The sections show features of a moderately cellular glial tumour. In some areas (50%), the appearances are typical for those of pilocytic astrocytoma. Scattered bipolar astrocytes are seen in fibrillary background. These cells have elongated and hyperchromatic nuclei. There are many associated Rosenthal fibres. In specimen 4 (50%), the tumour forms perivascular pseudorosettes, in which the bipolar cells radiate from the central blood vessels. The background is prominently myxomatous. Tumour is also present in the subarachnoid space. The features here resemble those of pilomyxoid astrocytoma. Overall, mitoses are inconspicuous.
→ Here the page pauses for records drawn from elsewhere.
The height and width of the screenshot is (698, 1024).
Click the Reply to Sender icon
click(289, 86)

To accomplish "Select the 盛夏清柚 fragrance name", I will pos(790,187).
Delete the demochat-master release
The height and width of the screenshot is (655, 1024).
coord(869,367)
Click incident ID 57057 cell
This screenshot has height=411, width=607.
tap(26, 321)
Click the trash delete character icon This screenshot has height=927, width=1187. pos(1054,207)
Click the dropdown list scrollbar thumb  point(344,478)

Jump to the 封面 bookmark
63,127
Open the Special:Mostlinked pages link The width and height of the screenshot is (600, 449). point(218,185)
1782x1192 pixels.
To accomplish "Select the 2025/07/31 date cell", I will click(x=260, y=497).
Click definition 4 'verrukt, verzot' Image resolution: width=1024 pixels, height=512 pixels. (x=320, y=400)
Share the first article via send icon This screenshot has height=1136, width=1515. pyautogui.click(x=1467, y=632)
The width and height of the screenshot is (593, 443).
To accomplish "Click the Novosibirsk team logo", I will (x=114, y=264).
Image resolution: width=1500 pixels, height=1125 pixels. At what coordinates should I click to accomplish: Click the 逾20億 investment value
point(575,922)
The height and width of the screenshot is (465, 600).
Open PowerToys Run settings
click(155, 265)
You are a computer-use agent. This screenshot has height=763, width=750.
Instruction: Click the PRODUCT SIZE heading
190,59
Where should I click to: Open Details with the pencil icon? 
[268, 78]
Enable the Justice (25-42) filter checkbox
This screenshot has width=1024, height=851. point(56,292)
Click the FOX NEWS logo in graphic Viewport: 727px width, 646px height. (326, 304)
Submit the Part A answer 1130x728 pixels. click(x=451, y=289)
No endothelial cell hyperplasia or necrosis is present. Cerebral cortex is present in specimens 2 and 3. The neurons appear to show normal lamination and orientation. No dysmorphic or balloon cells are present. Neoplastic ganglion cell component, as in ganglioglioma, is not seen. The tumour cells in the pilomyxoid areas are GFAP, synaptophysin, p53 and MGMT immunostains positive. The Ki-67 index is up to 3%. EMA and IDH-1 immunostains are negative.
DIAGNOSIS: Low grade astrocytoma with mixed features of pilocytic and pilomyxoid astrocytoma.
Comment: The behaviour of these intermediate tumours is unclear and cannot be predicted on histology. It is not known whether they behave more like pilocytic (grade I) or pilomyxoid (grade II) astrocytoma.